The question that has had South Africa's media all of a twitter is: "Who amongst Jacob Zuma's three wives will be the country's next first lady?"
Mr Zuma, a Zulu, has married at least five women since 1973 and has 19 children.
The 67-year-old is still married to his first wife Sizakele Khumalo, to Nompumelelo Ntuli, 34, whom he married in 2007, and to his most recent wife Thobeka Mabhija, described by the South African media as a 35-year-old "Durban socialite".
Another wife, Kate Mantsho Zuma, committed suicide in 2000, and he divorced Nkosazana Dlamini Zuma in 1998, but she remains a close political adviser and has served as a minister in government.
Saturday's inauguration ceremony - the first for a polygamous president in South Africa - may have provided a hint.
While Mr Zuma's three wives were all said to be present, only first wife Sizakele Khumalo accompanied him on stage.
He introduced her to the crowd but then added: "You will see other wives some other time."
Polygamy is still common in rural KwaZulu Natal, where Mr Zuma is from.
According to political analyst Protas Madlala, many Zulus who are Christian have turned away from the practice, but it persists in rural areas because of the low standard of education and enduring poverty there.
Traditionally, the whole family would live in the same compound, with each wife maintaining her own round house, or rondavel.
The first wife is usually expected to have some say in choosing the subsequent wives, to make sure the husband does not choose someone she will quarrel with.
"The man is expected to rotate his nightly visits," says Mr Madlala.
"I am a Westernised African, with an education, so I wouldn't go for a polygamous marriage," Mr Madlala says.
"But rural poverty definitely plays a part in keeping the tradition alive. Parents may depend on the bride prices that are paid, and may ask their children to go into it."
He says that although polygamy is not as common as it once was, traditions are associated with openness and honesty.
"People who stick to the traditions say that they may have more than one wife, but Christians maintain strings of mistresses, hidden away."
By being closely associated with traditional practices, including polygamy, Mr Zuma has managed to create an image of himself as a straight-talking honest man among rural supporters across South Africa's ethnic lines, Mr Madlala says.
This despite a well-publicised rape trial where Mr Zuma admitted having unprotected sex with a family friend who was HIV positive.
Mr Zuma was acquitted of the charge.
But the furore did not seem to matter to Zulus, who voted for Mr Zuma in their droves, abandoning the traditional Zulu-based Inkatha Freedom Party.
"Many people I spoke to said they voted for Mr Zuma, not the African National Congress," Mr Madlala said.
He suspects that support came through amongst rural Xhosas too.

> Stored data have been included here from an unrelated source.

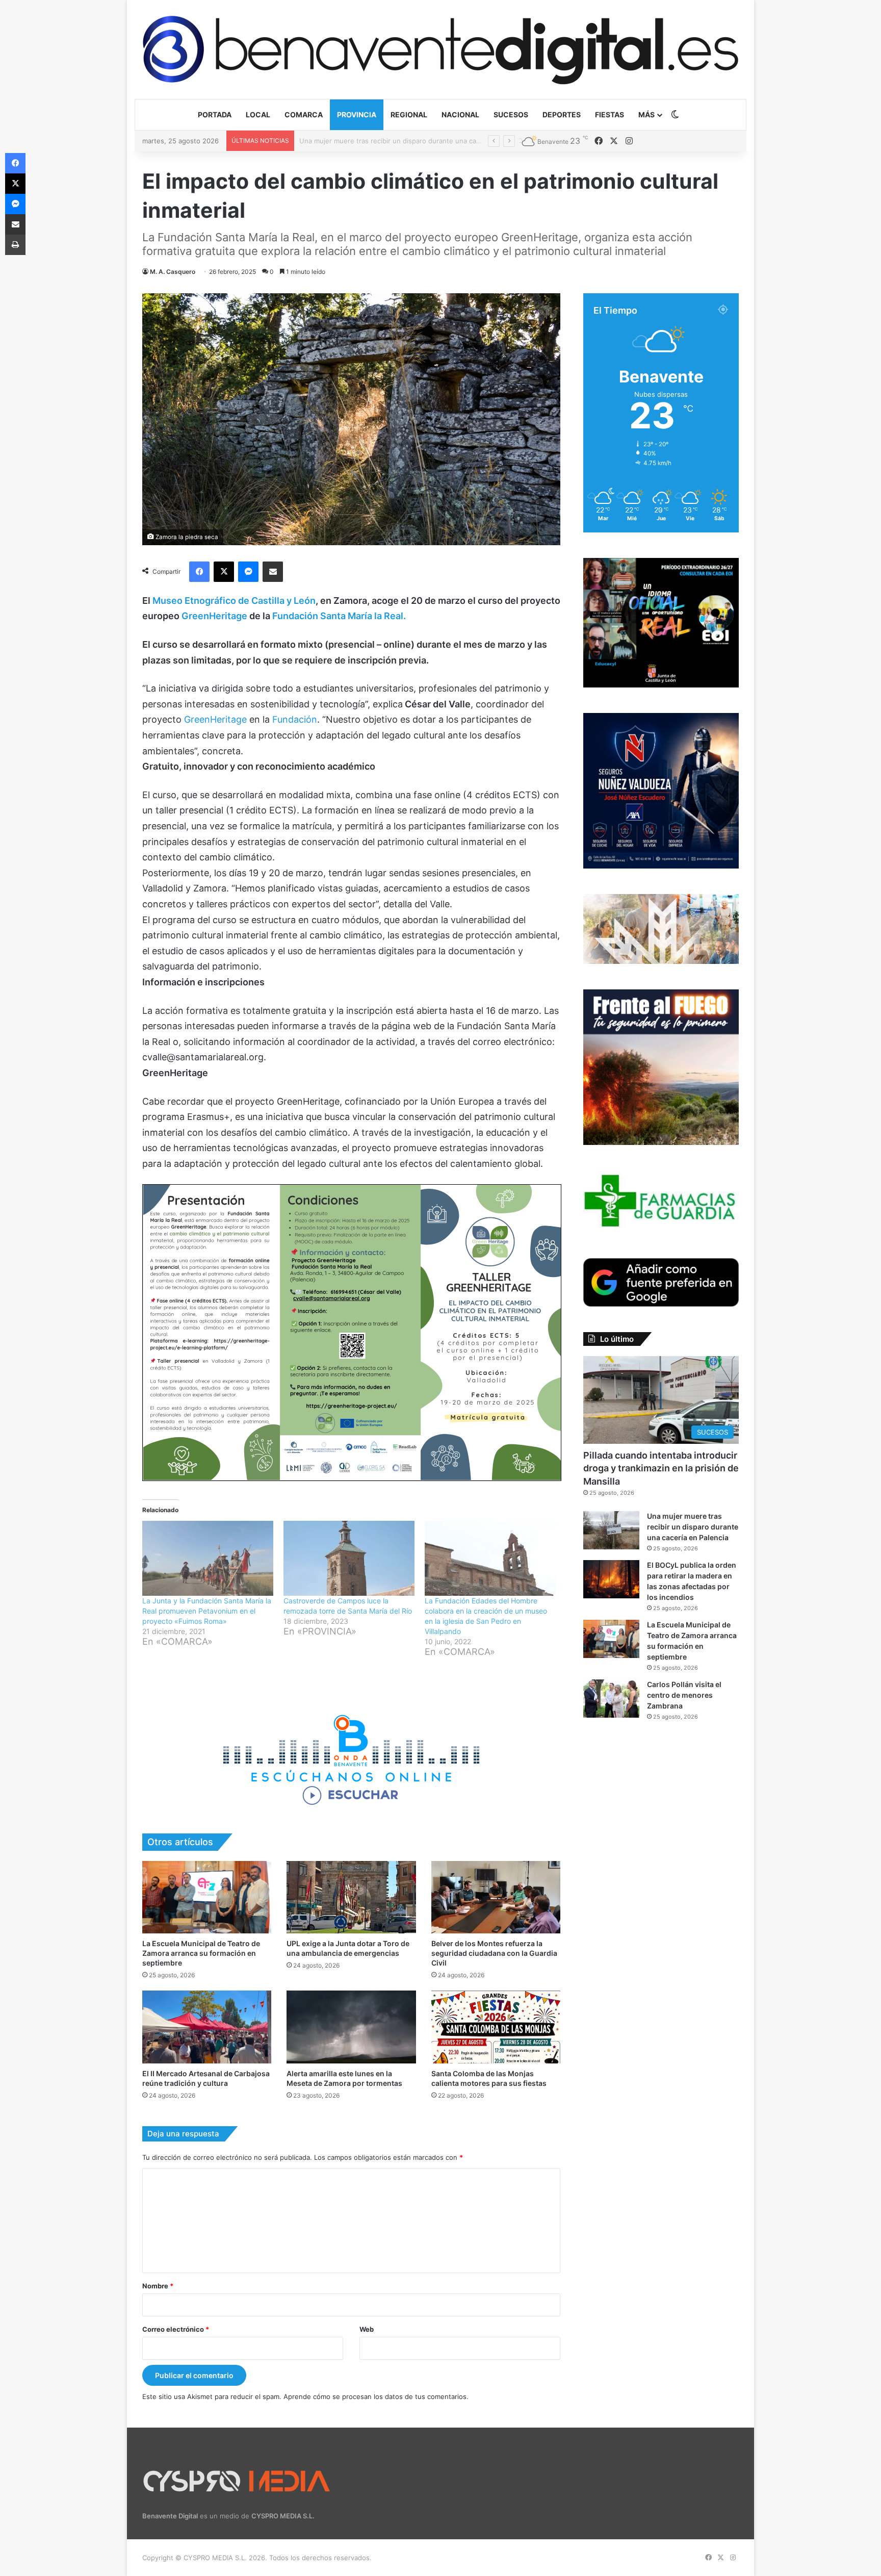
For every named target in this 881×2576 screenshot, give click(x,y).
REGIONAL (409, 114)
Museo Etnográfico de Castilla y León (234, 600)
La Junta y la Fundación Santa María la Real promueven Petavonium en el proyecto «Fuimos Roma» (206, 1610)
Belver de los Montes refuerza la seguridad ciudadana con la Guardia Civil (494, 1953)
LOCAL (258, 114)
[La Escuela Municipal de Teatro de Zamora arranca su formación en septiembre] (206, 1897)
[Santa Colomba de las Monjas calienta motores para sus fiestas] (495, 2027)
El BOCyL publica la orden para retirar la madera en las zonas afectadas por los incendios (440, 141)
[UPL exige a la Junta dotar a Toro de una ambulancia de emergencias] (351, 1897)
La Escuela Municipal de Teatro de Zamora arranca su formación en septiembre (201, 1953)
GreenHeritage (214, 615)
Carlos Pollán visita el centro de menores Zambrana (684, 1695)
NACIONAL (460, 114)
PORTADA (214, 114)
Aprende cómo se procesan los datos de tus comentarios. (376, 2396)
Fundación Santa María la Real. (339, 615)
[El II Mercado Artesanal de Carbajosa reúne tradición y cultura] (206, 2027)
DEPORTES (561, 114)
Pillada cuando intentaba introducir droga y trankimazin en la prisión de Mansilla (661, 1468)
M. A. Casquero (172, 271)
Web (366, 2329)
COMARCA (303, 114)
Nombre (157, 2286)
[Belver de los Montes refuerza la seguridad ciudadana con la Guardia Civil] (495, 1897)
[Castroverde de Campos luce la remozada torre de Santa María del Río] (348, 1558)
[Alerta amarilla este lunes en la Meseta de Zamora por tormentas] (351, 2027)
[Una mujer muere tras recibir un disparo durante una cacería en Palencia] (611, 1530)
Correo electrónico (175, 2329)
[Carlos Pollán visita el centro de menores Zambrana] (611, 1698)
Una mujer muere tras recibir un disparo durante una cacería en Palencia (692, 1527)
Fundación (294, 719)
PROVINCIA (356, 114)
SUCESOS (511, 114)
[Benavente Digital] (440, 49)
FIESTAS (609, 114)
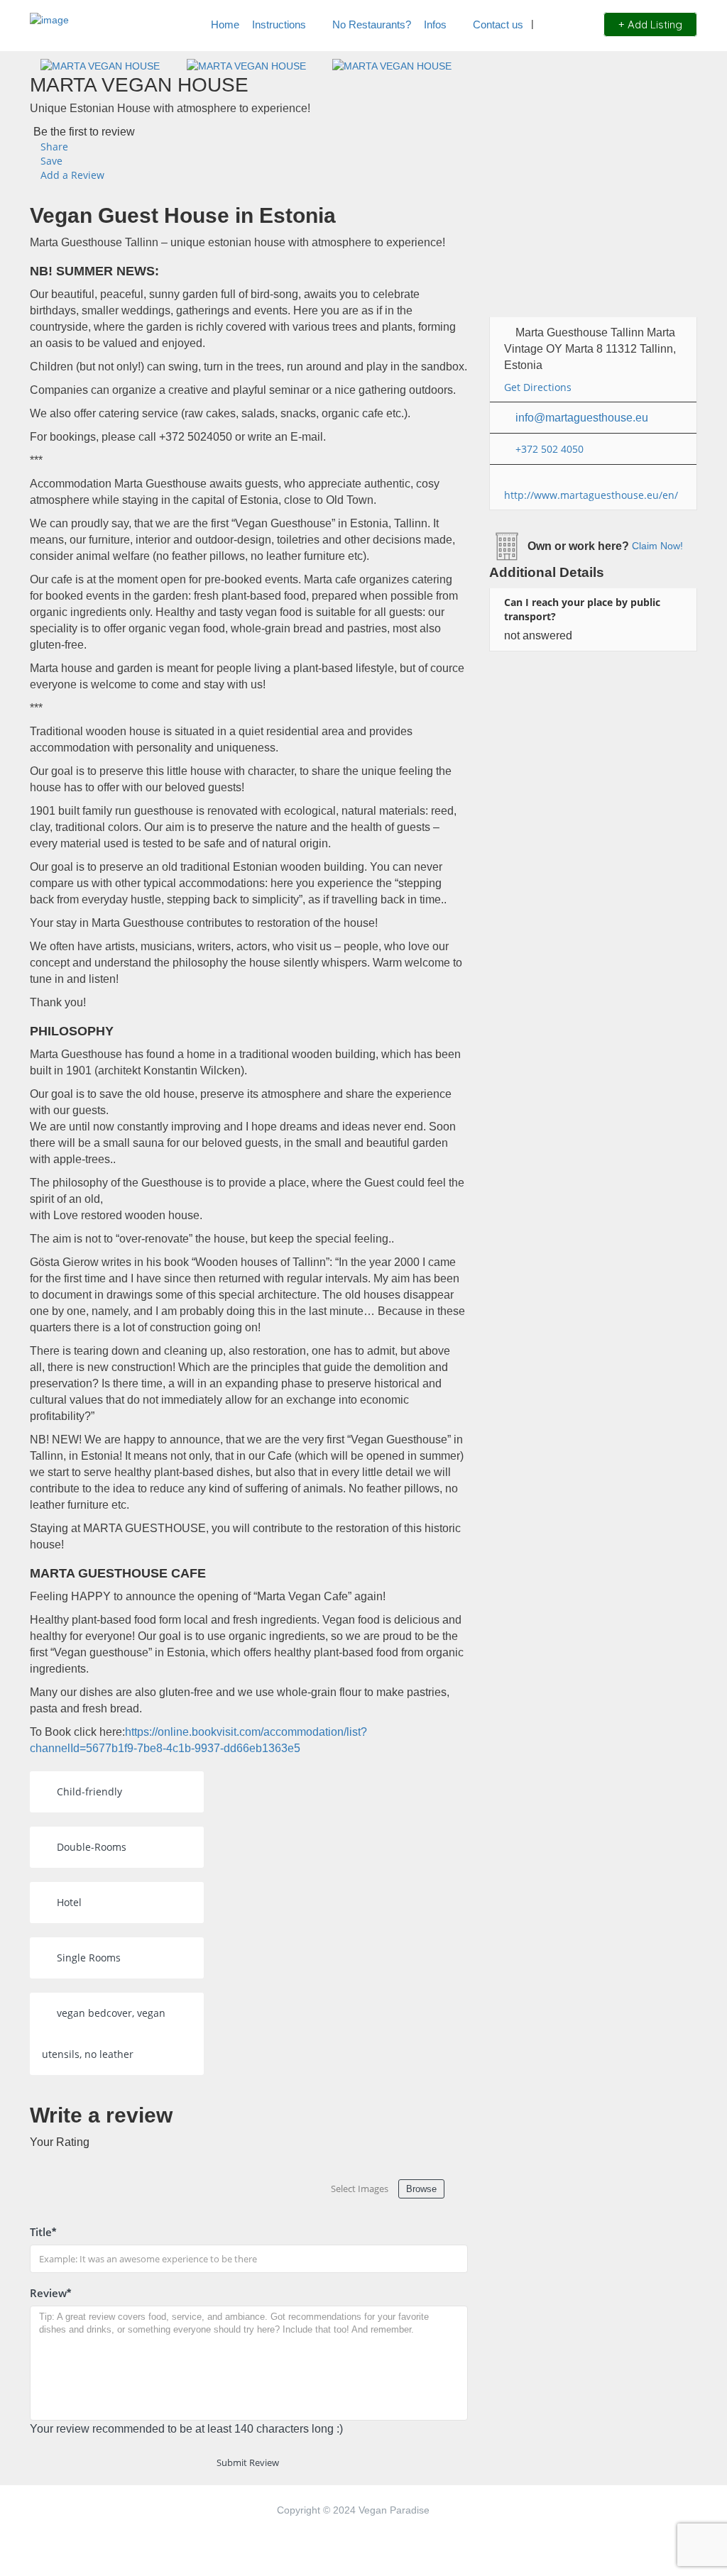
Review (50, 2293)
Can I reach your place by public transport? (582, 609)
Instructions (279, 24)
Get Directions (538, 387)
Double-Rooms (91, 1847)
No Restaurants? (371, 24)
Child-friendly (89, 1791)
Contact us (498, 24)
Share (53, 146)
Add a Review (71, 175)
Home (225, 24)
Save (50, 160)
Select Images (359, 2188)
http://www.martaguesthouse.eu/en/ (591, 495)
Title (43, 2232)
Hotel (69, 1902)
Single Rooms (89, 1957)
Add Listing (653, 24)
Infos (435, 24)
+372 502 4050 (549, 449)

But should sexual politics have an influence over voters' choices?
Steven Friedman at the University of Johannesburg says not.
"If as a politician you believe it is OK to rape or treat people with violence then that will have an effect on the way you deal with public challenges."
"But if you think it's OK to marry five women I don't think it would."
Mr Zuma is deeply committed to traditional beliefs, he says.
"But I'm sceptical if the electorate cares much about it."
So why has there been such a flurry of media articles about who will be the "first wife"?
The ANC has said the matter is a personal one and there is no protocol to dictate who Mr Zuma should choose to be his "first wife".
It has also been suggested that one of Mr Zuma's daughters could take on the role.
But Mr Friedman says there is nothing in the constitution about any role for the president's spouse.
"A lot of the media speculation has been driven by American news values, something that doesn't really have much to do with South African political culture."
So does Zulu culture indicate who will get to shake Barack Obama's hand or take tea with the Queen at Buckingham Palace?
Mr Madlala says it is likely that Mr Zuma will not have to choose one woman to be his official companion at state occasions or visits.
The Zulu king Goodwill Zwelithini kaBhekuzulu frequently takes more than one of his five wives with him on visits, he says.
"It may be that to avoid antagonising some of them he takes them all to state occasions.
"Or he may rotate among them, like the nightly visits."